Data excerpts:

━━━━━━━━━━━━━━━━━━━━━━━━━━━━━━

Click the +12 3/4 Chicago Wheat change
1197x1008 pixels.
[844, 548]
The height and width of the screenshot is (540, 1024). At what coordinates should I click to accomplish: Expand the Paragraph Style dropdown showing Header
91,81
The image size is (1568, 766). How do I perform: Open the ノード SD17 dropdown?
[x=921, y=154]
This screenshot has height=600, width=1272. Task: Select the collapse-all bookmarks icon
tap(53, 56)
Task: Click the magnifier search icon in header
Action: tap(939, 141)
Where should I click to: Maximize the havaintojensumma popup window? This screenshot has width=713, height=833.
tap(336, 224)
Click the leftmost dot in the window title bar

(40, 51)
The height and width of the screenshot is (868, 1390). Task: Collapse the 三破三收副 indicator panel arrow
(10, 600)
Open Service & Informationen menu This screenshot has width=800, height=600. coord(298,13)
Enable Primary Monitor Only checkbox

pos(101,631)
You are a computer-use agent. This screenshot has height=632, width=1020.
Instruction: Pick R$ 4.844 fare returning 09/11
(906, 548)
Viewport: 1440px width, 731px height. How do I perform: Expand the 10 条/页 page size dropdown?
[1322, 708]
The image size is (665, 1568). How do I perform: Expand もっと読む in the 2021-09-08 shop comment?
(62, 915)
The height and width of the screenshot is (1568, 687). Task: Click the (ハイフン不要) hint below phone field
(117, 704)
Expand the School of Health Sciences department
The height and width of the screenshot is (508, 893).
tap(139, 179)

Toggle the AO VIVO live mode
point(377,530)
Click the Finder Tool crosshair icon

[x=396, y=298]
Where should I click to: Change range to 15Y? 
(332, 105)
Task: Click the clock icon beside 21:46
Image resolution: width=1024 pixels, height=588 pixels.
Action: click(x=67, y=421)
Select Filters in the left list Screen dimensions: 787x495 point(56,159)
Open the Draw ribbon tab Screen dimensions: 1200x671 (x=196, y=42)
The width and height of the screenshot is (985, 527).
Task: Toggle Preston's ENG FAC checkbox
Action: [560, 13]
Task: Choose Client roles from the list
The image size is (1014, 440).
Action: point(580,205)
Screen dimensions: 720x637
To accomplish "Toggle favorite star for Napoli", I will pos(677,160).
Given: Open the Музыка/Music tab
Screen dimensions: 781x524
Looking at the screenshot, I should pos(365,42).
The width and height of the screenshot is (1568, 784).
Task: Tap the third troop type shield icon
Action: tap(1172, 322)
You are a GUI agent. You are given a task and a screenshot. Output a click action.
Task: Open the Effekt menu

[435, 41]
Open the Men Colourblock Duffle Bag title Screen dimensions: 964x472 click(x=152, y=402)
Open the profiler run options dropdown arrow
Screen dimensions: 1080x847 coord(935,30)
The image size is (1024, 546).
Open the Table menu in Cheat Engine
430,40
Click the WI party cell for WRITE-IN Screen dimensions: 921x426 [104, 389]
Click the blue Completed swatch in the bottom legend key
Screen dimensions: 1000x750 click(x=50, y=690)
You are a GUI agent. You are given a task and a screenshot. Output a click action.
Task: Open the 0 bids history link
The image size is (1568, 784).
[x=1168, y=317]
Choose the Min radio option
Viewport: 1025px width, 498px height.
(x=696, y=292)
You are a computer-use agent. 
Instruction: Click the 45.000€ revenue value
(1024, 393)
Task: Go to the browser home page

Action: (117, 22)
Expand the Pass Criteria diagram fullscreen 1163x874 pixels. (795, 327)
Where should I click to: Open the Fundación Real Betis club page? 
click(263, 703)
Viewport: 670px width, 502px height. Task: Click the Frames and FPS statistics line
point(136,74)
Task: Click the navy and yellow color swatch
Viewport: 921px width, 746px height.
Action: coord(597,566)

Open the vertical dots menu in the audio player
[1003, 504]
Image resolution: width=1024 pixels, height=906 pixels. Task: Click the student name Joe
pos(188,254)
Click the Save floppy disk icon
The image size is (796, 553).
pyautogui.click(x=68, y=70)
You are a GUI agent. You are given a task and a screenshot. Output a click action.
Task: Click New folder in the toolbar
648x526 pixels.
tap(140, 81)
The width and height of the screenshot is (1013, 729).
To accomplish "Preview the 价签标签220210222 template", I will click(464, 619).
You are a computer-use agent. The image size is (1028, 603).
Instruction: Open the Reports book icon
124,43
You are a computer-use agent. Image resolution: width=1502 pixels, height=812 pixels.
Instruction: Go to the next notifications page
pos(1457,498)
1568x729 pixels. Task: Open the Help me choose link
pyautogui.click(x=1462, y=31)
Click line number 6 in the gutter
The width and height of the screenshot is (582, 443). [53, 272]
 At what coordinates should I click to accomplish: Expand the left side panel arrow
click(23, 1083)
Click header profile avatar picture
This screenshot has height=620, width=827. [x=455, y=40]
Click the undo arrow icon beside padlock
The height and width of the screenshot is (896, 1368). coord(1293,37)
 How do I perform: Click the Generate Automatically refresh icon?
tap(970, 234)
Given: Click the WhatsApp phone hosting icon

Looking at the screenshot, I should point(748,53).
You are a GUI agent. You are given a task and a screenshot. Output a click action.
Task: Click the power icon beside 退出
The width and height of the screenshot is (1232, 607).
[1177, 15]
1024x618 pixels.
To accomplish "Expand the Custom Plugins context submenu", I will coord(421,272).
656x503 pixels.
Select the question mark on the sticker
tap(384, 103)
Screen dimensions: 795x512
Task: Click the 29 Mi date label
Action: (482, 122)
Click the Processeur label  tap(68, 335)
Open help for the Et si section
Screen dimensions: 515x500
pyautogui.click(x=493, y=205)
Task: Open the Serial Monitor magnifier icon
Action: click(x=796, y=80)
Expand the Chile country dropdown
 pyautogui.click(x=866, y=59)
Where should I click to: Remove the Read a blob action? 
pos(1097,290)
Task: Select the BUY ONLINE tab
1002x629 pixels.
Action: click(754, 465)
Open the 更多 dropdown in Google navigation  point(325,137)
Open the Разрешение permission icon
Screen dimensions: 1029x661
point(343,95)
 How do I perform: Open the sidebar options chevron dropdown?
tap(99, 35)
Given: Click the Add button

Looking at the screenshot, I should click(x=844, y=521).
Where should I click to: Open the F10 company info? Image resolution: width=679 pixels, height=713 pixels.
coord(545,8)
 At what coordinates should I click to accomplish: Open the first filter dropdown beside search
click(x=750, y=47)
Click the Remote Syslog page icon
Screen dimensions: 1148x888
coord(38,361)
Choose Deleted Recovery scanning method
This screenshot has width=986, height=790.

━━━━━━━━━━━━━━━━━━━━━━━━━━━━━━

Exercise directions: In full and word for word, set down the records shown above.

Solution to this problem:
Click the +12 3/4 Chicago Wheat change
1197x1008 pixels.
[844, 548]
The height and width of the screenshot is (540, 1024). At what coordinates should I click to accomplish: Expand the Paragraph Style dropdown showing Header
91,81
The image size is (1568, 766). How do I perform: Open the ノード SD17 dropdown?
[x=921, y=154]
This screenshot has height=600, width=1272. Task: Select the collapse-all bookmarks icon
tap(53, 56)
Task: Click the magnifier search icon in header
Action: tap(939, 141)
Where should I click to: Maximize the havaintojensumma popup window? This screenshot has width=713, height=833.
tap(336, 224)
Click the leftmost dot in the window title bar

(40, 51)
The height and width of the screenshot is (868, 1390). Task: Collapse the 三破三收副 indicator panel arrow
(10, 600)
Open Service & Informationen menu This screenshot has width=800, height=600. coord(298,13)
Enable Primary Monitor Only checkbox

pos(101,631)
You are a computer-use agent. This screenshot has height=632, width=1020.
Instruction: Pick R$ 4.844 fare returning 09/11
(906, 548)
Viewport: 1440px width, 731px height. How do I perform: Expand the 10 条/页 page size dropdown?
[1322, 708]
The image size is (665, 1568). How do I perform: Expand もっと読む in the 2021-09-08 shop comment?
(62, 915)
The height and width of the screenshot is (1568, 687). Task: Click the (ハイフン不要) hint below phone field
(117, 704)
Expand the School of Health Sciences department
The height and width of the screenshot is (508, 893).
tap(139, 179)

Toggle the AO VIVO live mode
point(377,530)
Click the Finder Tool crosshair icon

[x=396, y=298]
Where should I click to: Change range to 15Y? 
(332, 105)
Task: Click the clock icon beside 21:46
Image resolution: width=1024 pixels, height=588 pixels.
Action: click(x=67, y=421)
Select Filters in the left list Screen dimensions: 787x495 point(56,159)
Open the Draw ribbon tab Screen dimensions: 1200x671 (x=196, y=42)
The width and height of the screenshot is (985, 527).
Task: Toggle Preston's ENG FAC checkbox
Action: [560, 13]
Task: Choose Client roles from the list
The image size is (1014, 440).
Action: point(580,205)
Screen dimensions: 720x637
To accomplish "Toggle favorite star for Napoli", I will pos(677,160).
Given: Open the Музыка/Music tab
Screen dimensions: 781x524
Looking at the screenshot, I should pos(365,42).
The width and height of the screenshot is (1568, 784).
Task: Tap the third troop type shield icon
Action: tap(1172, 322)
You are a GUI agent. You are given a task and a screenshot. Output a click action.
Task: Open the Effekt menu

[435, 41]
Open the Men Colourblock Duffle Bag title Screen dimensions: 964x472 click(x=152, y=402)
Open the profiler run options dropdown arrow
Screen dimensions: 1080x847 coord(935,30)
The image size is (1024, 546).
Open the Table menu in Cheat Engine
430,40
Click the WI party cell for WRITE-IN Screen dimensions: 921x426 [104, 389]
Click the blue Completed swatch in the bottom legend key
Screen dimensions: 1000x750 click(x=50, y=690)
You are a GUI agent. You are given a task and a screenshot. Output a click action.
Task: Open the 0 bids history link
The image size is (1568, 784).
[x=1168, y=317]
Choose the Min radio option
Viewport: 1025px width, 498px height.
(x=696, y=292)
You are a computer-use agent. 
Instruction: Click the 45.000€ revenue value
(1024, 393)
Task: Go to the browser home page

Action: (117, 22)
Expand the Pass Criteria diagram fullscreen 1163x874 pixels. (795, 327)
Where should I click to: Open the Fundación Real Betis club page? 
click(263, 703)
Viewport: 670px width, 502px height. Task: Click the Frames and FPS statistics line
point(136,74)
Task: Click the navy and yellow color swatch
Viewport: 921px width, 746px height.
Action: coord(597,566)

Open the vertical dots menu in the audio player
[1003, 504]
Image resolution: width=1024 pixels, height=906 pixels. Task: Click the student name Joe
pos(188,254)
Click the Save floppy disk icon
The image size is (796, 553).
pyautogui.click(x=68, y=70)
You are a GUI agent. You are given a task and a screenshot. Output a click action.
Task: Click New folder in the toolbar
648x526 pixels.
tap(140, 81)
The width and height of the screenshot is (1013, 729).
To accomplish "Preview the 价签标签220210222 template", I will click(464, 619).
You are a computer-use agent. The image size is (1028, 603).
Instruction: Open the Reports book icon
124,43
You are a computer-use agent. Image resolution: width=1502 pixels, height=812 pixels.
Instruction: Go to the next notifications page
pos(1457,498)
1568x729 pixels. Task: Open the Help me choose link
pyautogui.click(x=1462, y=31)
Click line number 6 in the gutter
The width and height of the screenshot is (582, 443). [53, 272]
 At what coordinates should I click to accomplish: Expand the left side panel arrow
click(23, 1083)
Click header profile avatar picture
This screenshot has height=620, width=827. [x=455, y=40]
Click the undo arrow icon beside padlock
The height and width of the screenshot is (896, 1368). coord(1293,37)
 How do I perform: Click the Generate Automatically refresh icon?
tap(970, 234)
Given: Click the WhatsApp phone hosting icon

Looking at the screenshot, I should point(748,53).
You are a GUI agent. You are given a task and a screenshot. Output a click action.
Task: Click the power icon beside 退出
The width and height of the screenshot is (1232, 607).
[1177, 15]
1024x618 pixels.
To accomplish "Expand the Custom Plugins context submenu", I will coord(421,272).
656x503 pixels.
Select the question mark on the sticker
tap(384, 103)
Screen dimensions: 795x512
Task: Click the 29 Mi date label
Action: (482, 122)
Click the Processeur label  tap(68, 335)
Open help for the Et si section
Screen dimensions: 515x500
pyautogui.click(x=493, y=205)
Task: Open the Serial Monitor magnifier icon
Action: click(x=796, y=80)
Expand the Chile country dropdown
 pyautogui.click(x=866, y=59)
Where should I click to: Remove the Read a blob action? 
pos(1097,290)
Task: Select the BUY ONLINE tab
1002x629 pixels.
Action: click(754, 465)
Open the 更多 dropdown in Google navigation  point(325,137)
Open the Разрешение permission icon
Screen dimensions: 1029x661
point(343,95)
 How do I perform: Open the sidebar options chevron dropdown?
tap(99, 35)
Given: Click the Add button

Looking at the screenshot, I should click(x=844, y=521).
Where should I click to: Open the F10 company info? Image resolution: width=679 pixels, height=713 pixels.
coord(545,8)
 At what coordinates should I click to accomplish: Open the first filter dropdown beside search
click(x=750, y=47)
Click the Remote Syslog page icon
Screen dimensions: 1148x888
coord(38,361)
Choose Deleted Recovery scanning method
This screenshot has width=986, height=790.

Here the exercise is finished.